Growth Newsletter #087
Welcome to the 2250(!) new marketers and founders who joined last week!
This week we're bringing you a few ecom tactics. Specifically, we're covering handwritten notes, Shopify's Meta integration, and timing for influencer seeding. But if you're in B2B, SaaS, or otherwise, you can still apply some of these. In an upcoming issue, we'll even it out with some SaaS-specific tactics.
This week's tactics
Thank customers with handwritten notes
Insight from Ariyh.
To get customers to spend more, try sending handwritten thank-you notes with their orders.
In one experiment, a beauty company sent thank-you notes to 1,232 customers and tracked their future spending. Here’s what they found:
- People who didn’t receive a note spent $25.97 later on.
- People who received a typed note spent slightly more—$29.74.
- People who received an original handwritten note or photocopy of one spent $52.07.
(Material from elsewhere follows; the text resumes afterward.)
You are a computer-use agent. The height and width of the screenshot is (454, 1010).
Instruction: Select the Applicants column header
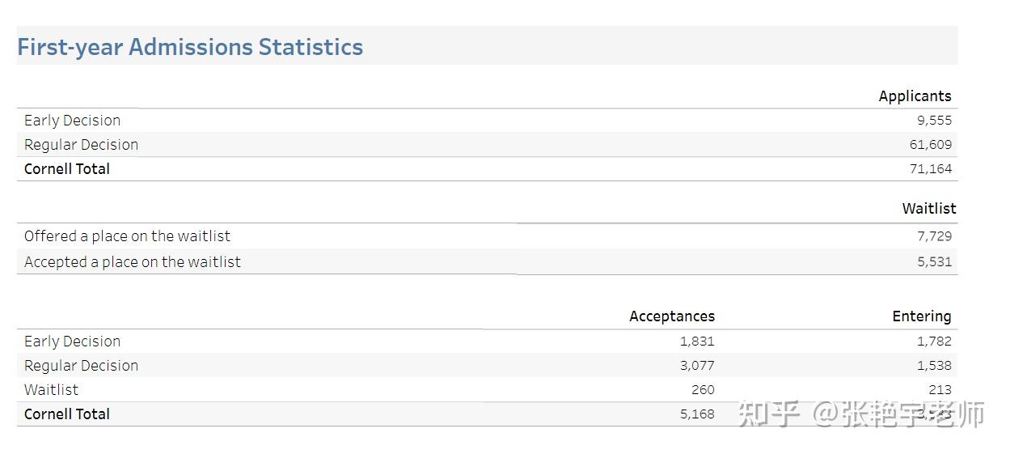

What explains these results?
DTC companies prioritizing growth can often come across as transactional. A handwritten note—or even a photocopy of one—shows warmth and consideration. Since we feel closer to a brand with these qualities, we’re more compelled to buy from it again.
Consider testing handwritten thank-you notes to improve your customer lifetime value. Try personalizing the message with a first name. If you're at an early-stage company, you can write them yourself or hire someone from TaskRabbit. If you’re scaling, you can use a dedicated service like Handwrytten.
This finding isn't just for ecom. It might work well for service-based businesses like hotels and restaurants. Even if you run a SaaS company or sell digital products, you can send a handwritten thank you to the billing address on file.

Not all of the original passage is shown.